PROBLEM TO WORK ON
Among the records below, find each line containing the word "Given" and copy it.

Entries taken from a collection
_ _ _ _ _ _ _

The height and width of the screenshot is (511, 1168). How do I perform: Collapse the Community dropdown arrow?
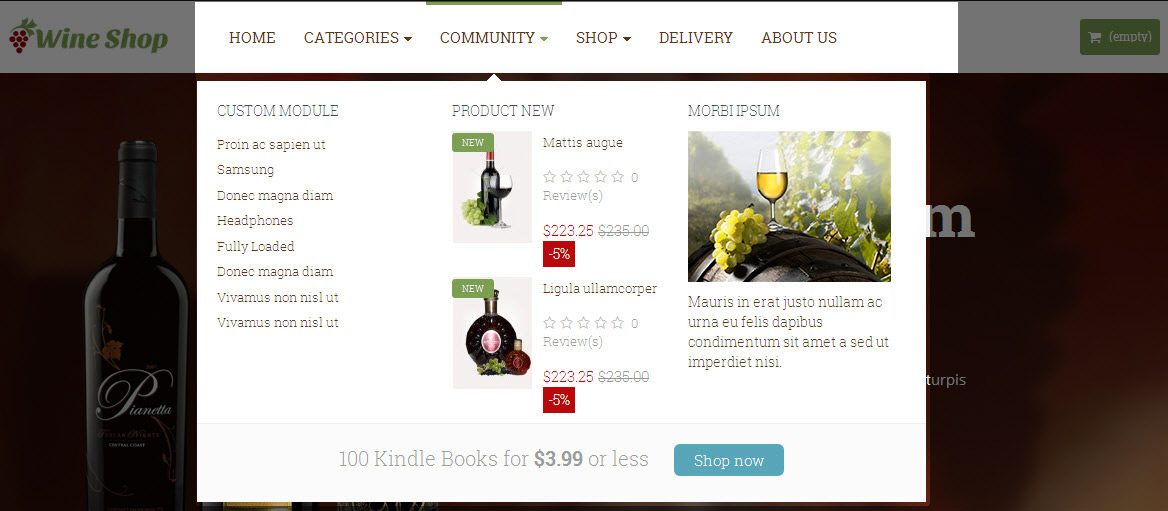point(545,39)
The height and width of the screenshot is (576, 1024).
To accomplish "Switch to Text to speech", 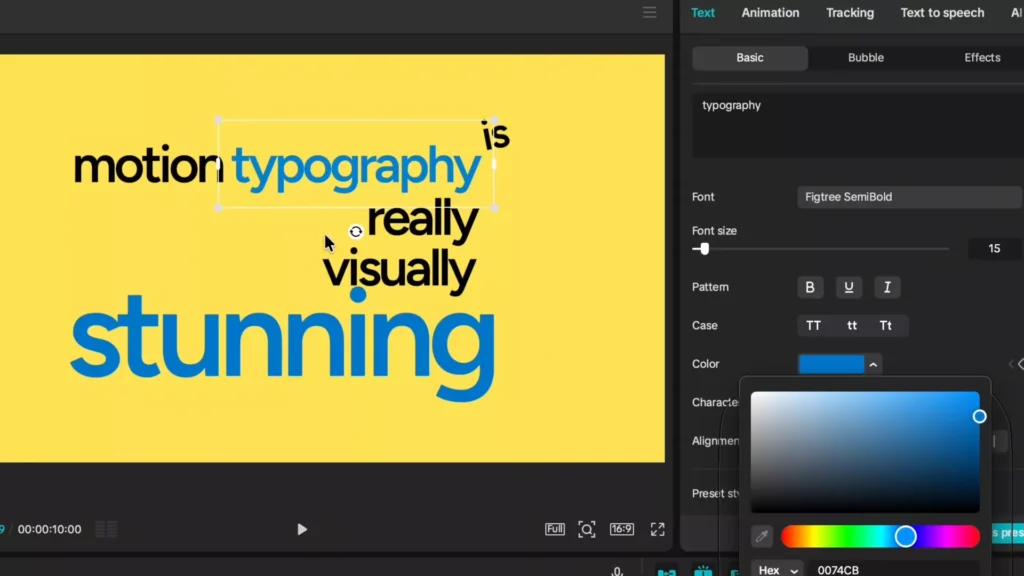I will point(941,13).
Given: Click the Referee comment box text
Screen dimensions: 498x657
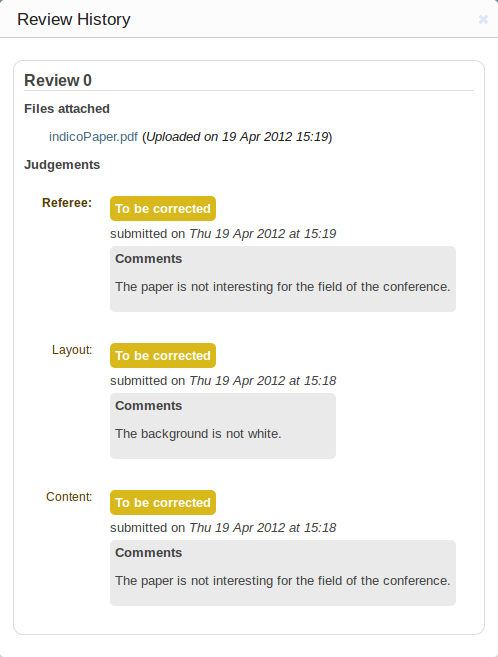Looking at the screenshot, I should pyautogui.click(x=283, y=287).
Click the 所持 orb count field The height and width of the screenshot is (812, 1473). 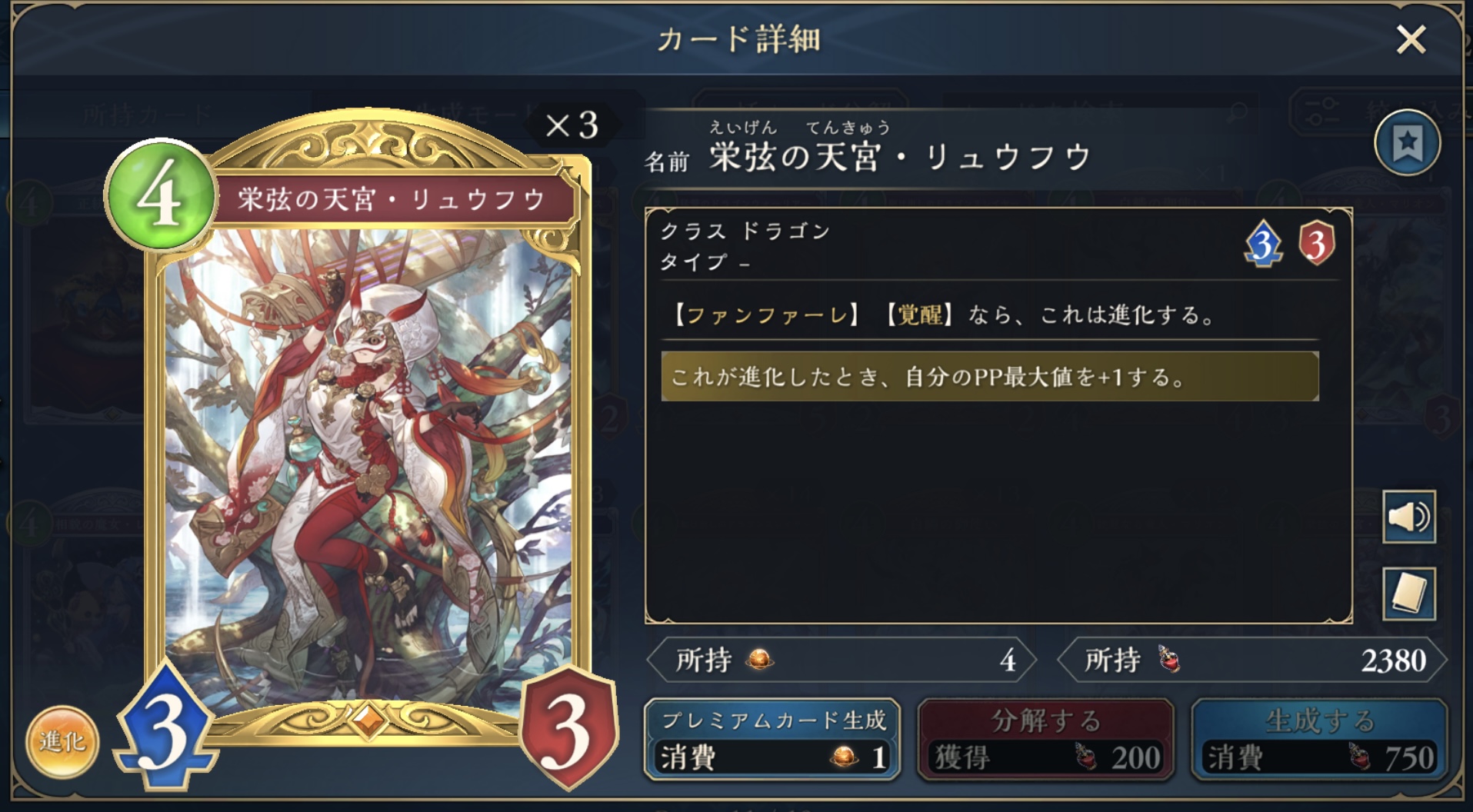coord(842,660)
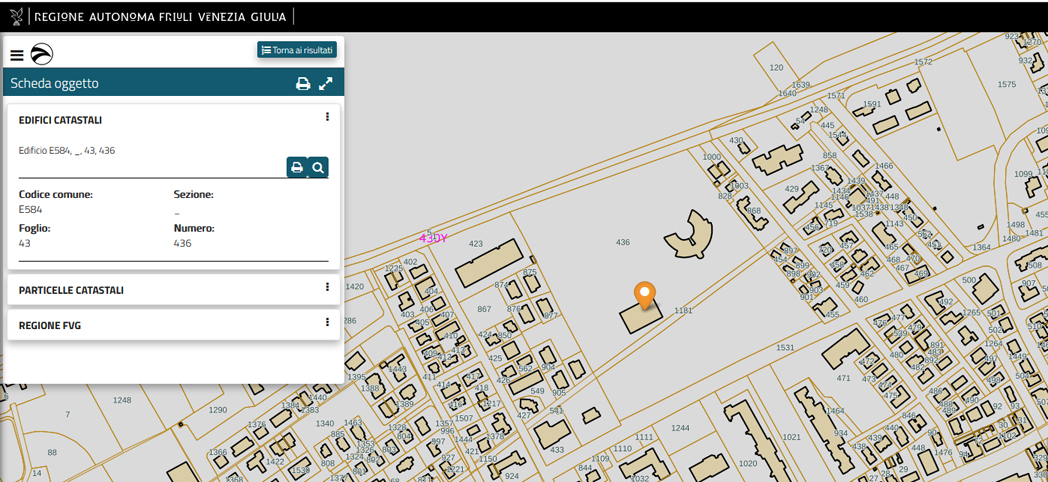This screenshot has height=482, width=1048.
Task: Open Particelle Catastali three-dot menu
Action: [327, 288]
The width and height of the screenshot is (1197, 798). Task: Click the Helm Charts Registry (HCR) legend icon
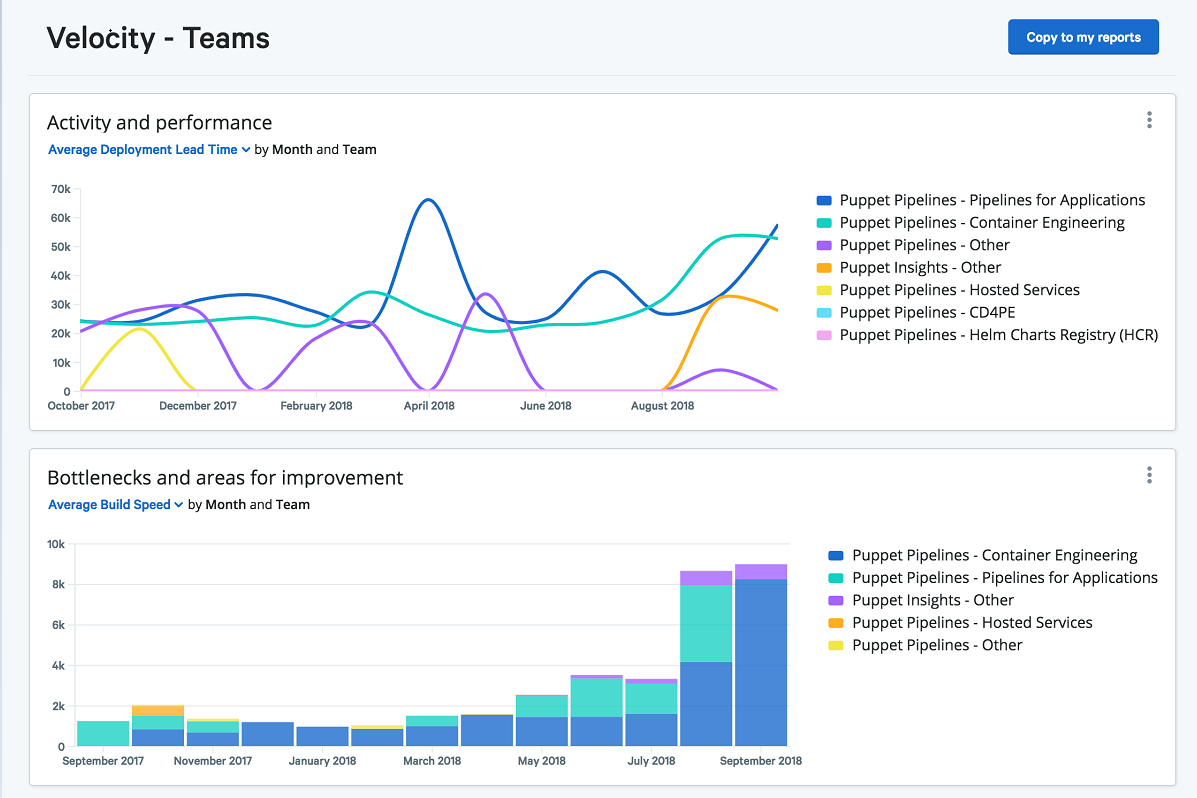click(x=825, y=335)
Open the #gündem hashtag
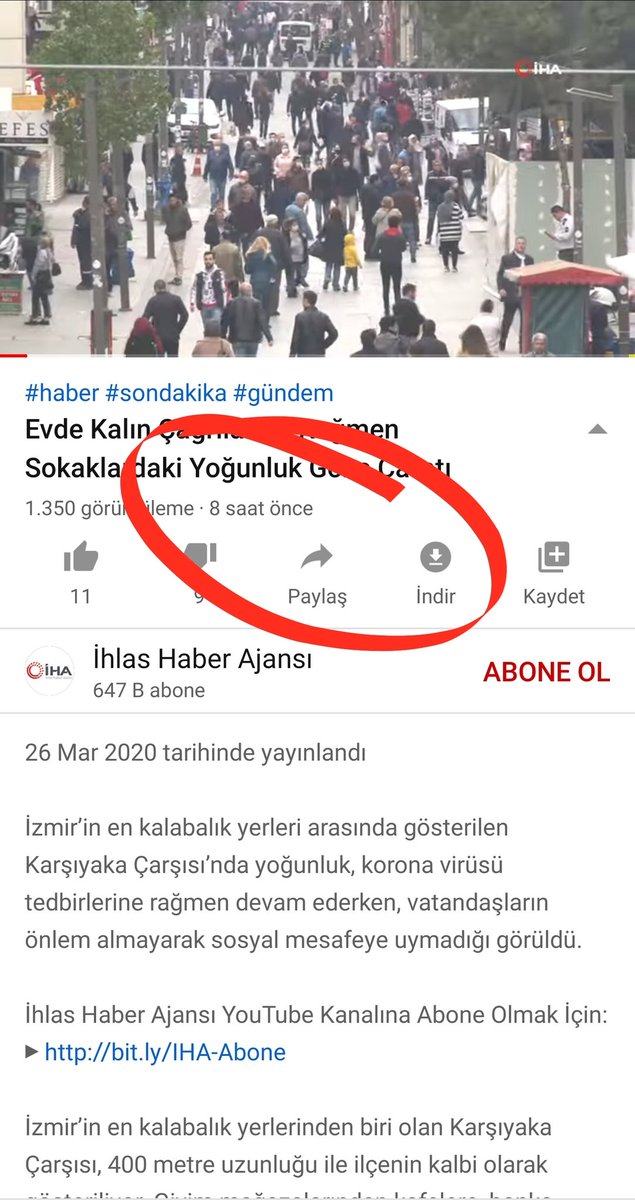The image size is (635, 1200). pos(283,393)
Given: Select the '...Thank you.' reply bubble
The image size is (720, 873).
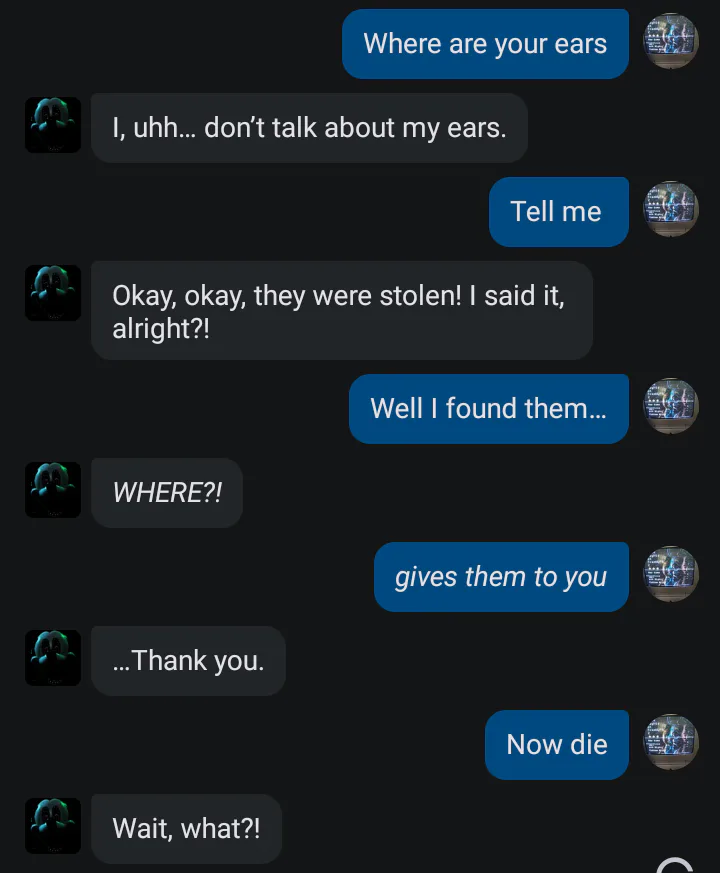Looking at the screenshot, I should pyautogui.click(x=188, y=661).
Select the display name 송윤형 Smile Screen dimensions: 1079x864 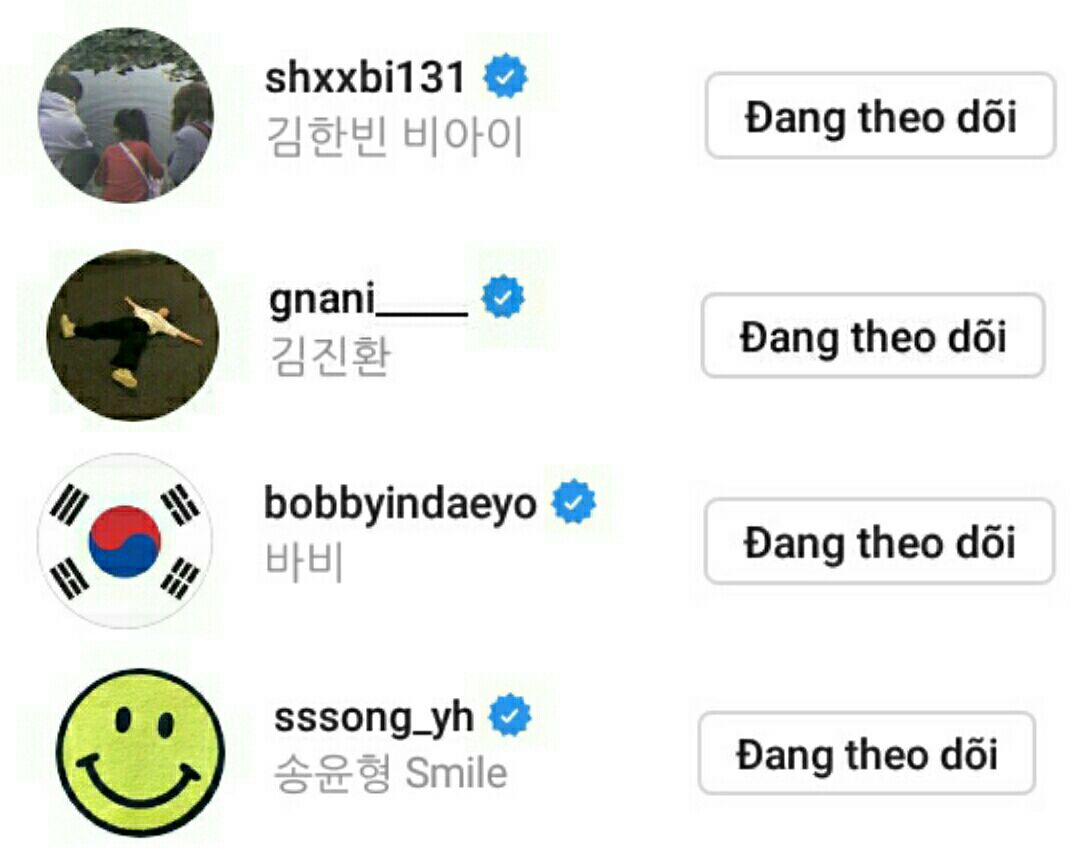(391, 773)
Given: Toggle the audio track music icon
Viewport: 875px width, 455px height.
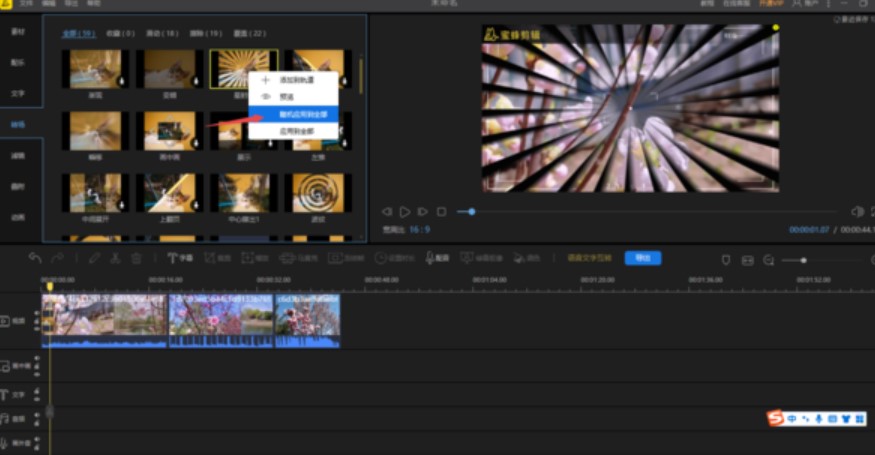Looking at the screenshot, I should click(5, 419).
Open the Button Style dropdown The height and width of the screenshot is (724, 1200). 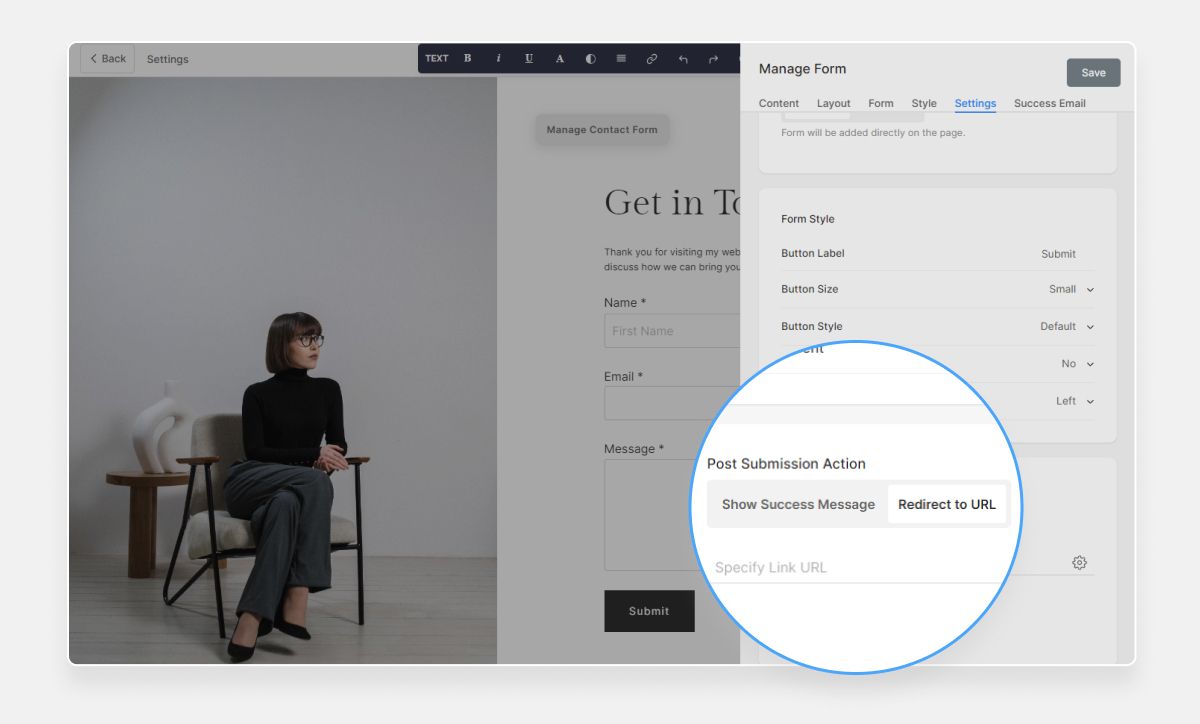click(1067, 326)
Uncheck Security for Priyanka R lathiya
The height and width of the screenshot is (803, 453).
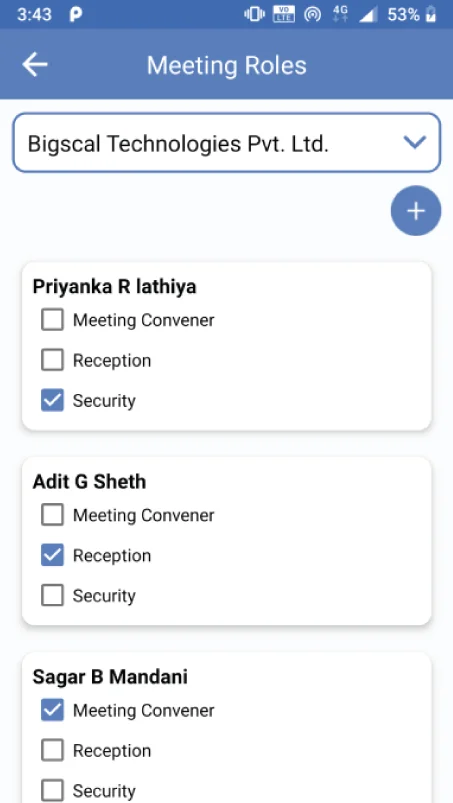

_ _ _ _ _ _ _

ANSWER AREA
Given: Click the Referee comment box text
Given: Select the '...Thank you.' reply bubble
Given: Toggle the audio track music icon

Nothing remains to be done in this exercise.